Section 29 of the Heritable Jurisdictions (Scotland) Act 1746 (20 Geo. 2. c. 43) provided that each sheriff depute and stewart depute "shall, during the space of seven years from" 25 March 1748 "be nominated and appointed" with "such continuance as his Majesty, his heirs or successors shall think fit; and that after the end of the said seven years, the offices of sheriff depute and stewart depute shall be granted and held ad vitam aut culpam only". [10] So much of the Heritable Jurisdictions (Scotland) Act 1746 as enacted "that after the end of seven years from and after" 25 March 1748 "the offices of sheriff depute and stewart depute shall be granted and held ad vitam aut culpam" was repealed by the Sheriffs (Scotland) Act 1755 (28 Geo. 2. c. 7), which further provided "that the sheriff deputes and stewart deputes already named or hereafter to be named shall, during the space of fifteen years from and after the expiration of the said seven years, hold and enjoy their respective offices for such continuance as his Majesty already hath, or his Majesty, his heirs or successors, shall hereafter think fit to appoint" and "that from and after the end of the said fifteen years, the offices of sheriff depute and stewart depute shall be granted and held ad vitam aut culpam only". [11] The Sheriffs (Scotland) Act 1755 was repealed by the Second Schedule to the Sheriff Courts (Scotland) Act 1907 (7 Edw. 7. c. 51) (which also repealed section 29 of the Heritable Jurisdictions (Scotland) Act 1746), and replaced by section 13 of that Act, which did not contain the words "ad vitam aut culpam".

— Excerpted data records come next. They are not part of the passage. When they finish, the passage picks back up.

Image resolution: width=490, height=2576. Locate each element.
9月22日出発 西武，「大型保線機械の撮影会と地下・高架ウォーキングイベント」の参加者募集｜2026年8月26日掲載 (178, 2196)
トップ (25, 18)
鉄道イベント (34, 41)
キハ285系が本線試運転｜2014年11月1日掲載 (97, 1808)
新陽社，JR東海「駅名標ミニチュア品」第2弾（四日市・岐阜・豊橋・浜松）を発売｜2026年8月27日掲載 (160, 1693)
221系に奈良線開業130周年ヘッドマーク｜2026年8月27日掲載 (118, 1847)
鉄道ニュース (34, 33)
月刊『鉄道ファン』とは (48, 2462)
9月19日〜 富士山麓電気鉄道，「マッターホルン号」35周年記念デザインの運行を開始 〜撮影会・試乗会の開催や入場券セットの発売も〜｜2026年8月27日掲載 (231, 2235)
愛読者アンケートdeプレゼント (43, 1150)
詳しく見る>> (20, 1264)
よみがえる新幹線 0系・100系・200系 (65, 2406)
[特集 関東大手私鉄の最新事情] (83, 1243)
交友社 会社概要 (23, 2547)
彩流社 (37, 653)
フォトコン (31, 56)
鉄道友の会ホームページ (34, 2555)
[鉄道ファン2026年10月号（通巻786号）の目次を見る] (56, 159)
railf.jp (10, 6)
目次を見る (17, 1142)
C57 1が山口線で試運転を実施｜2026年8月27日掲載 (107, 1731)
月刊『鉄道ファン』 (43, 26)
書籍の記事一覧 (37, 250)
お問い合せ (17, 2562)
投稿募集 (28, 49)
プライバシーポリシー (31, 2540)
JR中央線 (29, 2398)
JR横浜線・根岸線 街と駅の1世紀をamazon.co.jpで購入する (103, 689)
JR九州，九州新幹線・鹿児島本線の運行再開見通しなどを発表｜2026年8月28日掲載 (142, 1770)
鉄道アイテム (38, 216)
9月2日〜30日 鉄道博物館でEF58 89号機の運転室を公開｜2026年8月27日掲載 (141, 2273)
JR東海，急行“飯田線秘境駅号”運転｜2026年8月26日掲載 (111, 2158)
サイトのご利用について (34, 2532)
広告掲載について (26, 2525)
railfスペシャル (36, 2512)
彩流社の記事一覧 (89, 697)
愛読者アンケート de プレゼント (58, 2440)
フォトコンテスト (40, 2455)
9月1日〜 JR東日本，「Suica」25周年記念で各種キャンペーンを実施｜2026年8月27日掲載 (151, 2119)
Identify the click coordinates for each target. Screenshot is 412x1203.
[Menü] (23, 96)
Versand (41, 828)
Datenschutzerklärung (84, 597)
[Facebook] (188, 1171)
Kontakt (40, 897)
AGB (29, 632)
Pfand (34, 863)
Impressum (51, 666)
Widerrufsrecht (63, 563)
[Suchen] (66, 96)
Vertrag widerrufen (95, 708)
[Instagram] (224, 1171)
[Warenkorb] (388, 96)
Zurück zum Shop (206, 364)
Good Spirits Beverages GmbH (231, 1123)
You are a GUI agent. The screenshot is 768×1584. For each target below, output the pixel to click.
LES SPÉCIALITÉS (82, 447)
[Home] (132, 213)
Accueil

The applicability of this law was decided upon by the House of Lords in the case Stewart v. Secretary of State For Scotland where it was stated that it did not protect a sheriff from dismissal for inability. Further acts of Parliament empowered the Lord President of the Court of Session and the Lord Justice Clerk to remove sheriffs from office due to a personal inability to complete their function – differentiated from a mental incapacity or incapacity due to age. Therefore, ad vitam aut culpam has a limited applicability which does protect an officer from dismissal if they are incompetent. [12]
When one was appointed for life to an office, the qualifying condition was implied quamdiu se bene gesserit, and hence such an appointment was described as ad vitam aut culpam. The servant's interests were protected by giving him tenure for life; the master's interests were protected by giving him power to dismiss the servant for misbehaviour. [13]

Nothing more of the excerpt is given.